Forcefully, he cleared his mind. Pushed his nose into her hair. Counted her breaths.
Three hundred and two. Three hundred and three. Three hundred and four.
Around five hundred and fifteen she stirred. Propped herself up on one elbow to study him in the dim light drifting in through the closed curtains.
He didn't bother to hide anything he was thinking.
I love you.
The shadows were too dark for him to read her eyes, but she pushed at his chest until he was laying flat.
He stopped thinking again, and let her do what she wanted, her hair hiding both of them like a dark curtain when she leaned down to kiss him.
The clock said 3:55 when she pulled herself out of his arms and silently began the business of putting herself to rights. He helped - one of her shoes was under the bed, her cell phone was buried in the comforter.
He kissed her one last time at the door of his apartment. It was a little desperate, a little lingering, and he swore he felt her lips tremble.
Then she was gone, and he was left to stare at a gray window and imagine he could see her walking away through the early hours of dawn.
By rights, he should have been exhausted. Instead, he was restless, moving from room to room in a pointless manner. At first, he tried to avoid looking at his rumpled bed, but that was pointless, too.
He hesitated in the kitchen. Five in the morning was a hell of a time to start drinking. Then again, he reasoned, it wasn't like he was employed. Maybe he could run off the alcohol later.

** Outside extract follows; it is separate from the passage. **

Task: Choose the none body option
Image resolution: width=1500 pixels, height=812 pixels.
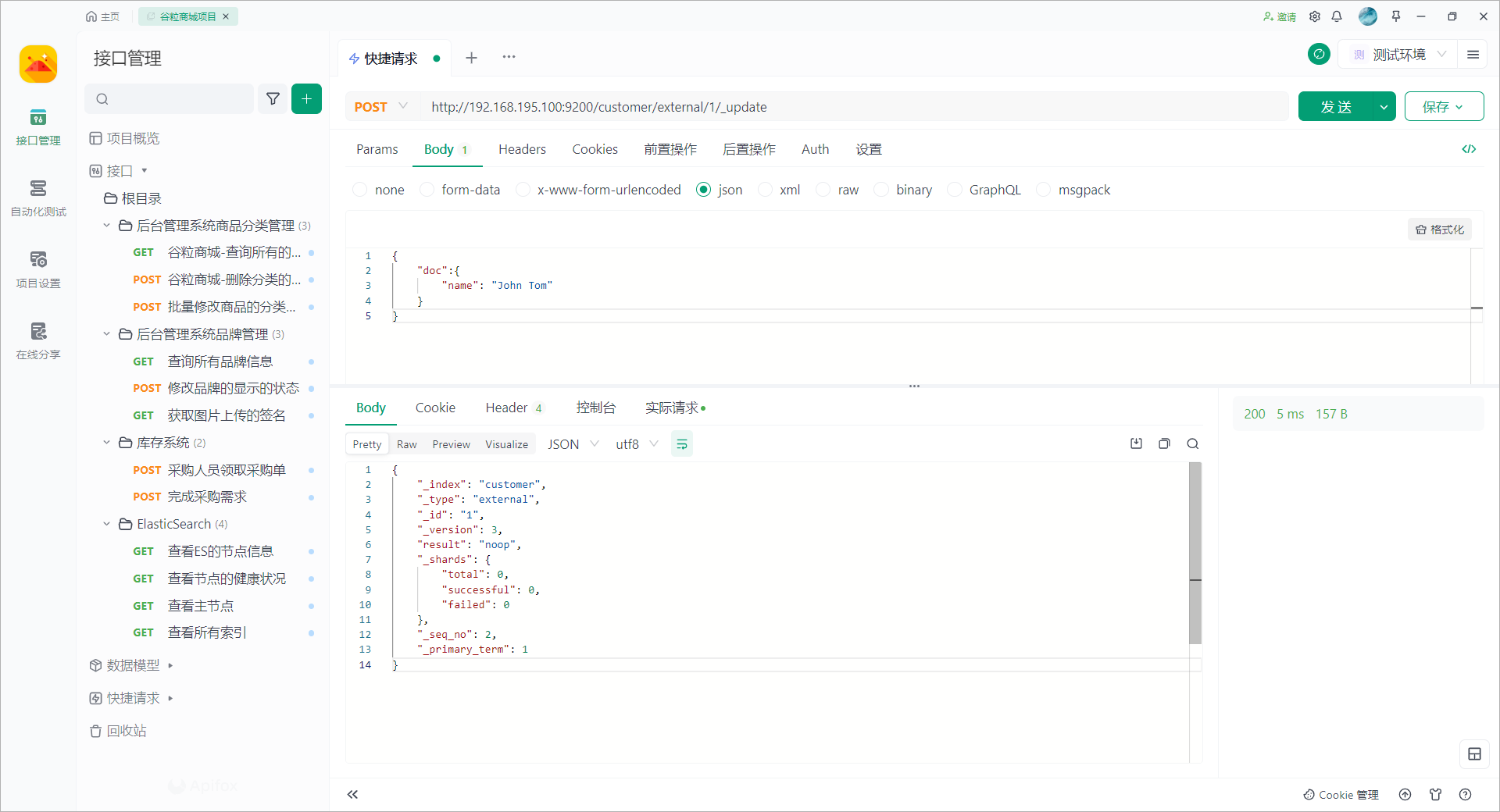Action: 360,190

He saw Emily on television later that day, defending a White House policy. She looked as professional and as impeccably competent as she always did.
Under her shirt, just beneath her collarbone, he knew there was a burn mark from his stubble.
Absently, he brushed his fingers across the screen, then chided himself.
He did not sleep that night, either.
This was it, he decided. He would give himself this one last night to grieve, and then he would go on with his life. He had to. He would die in this rut if he let himself. And damn it, he had come too far to be derailed by this.
Still.
His eyes burned in the darkness. He could smell her perfume on his pillow.
When the pale light of dawn crept across the floor, he made good on his promise to himself. He got up.
One foot in front of the other. One more step. You can make it. You will make it.
It didn't matter if he wasn't quite sure he believed it.
He took another step.
Then another.
It was as easy and as difficult as that.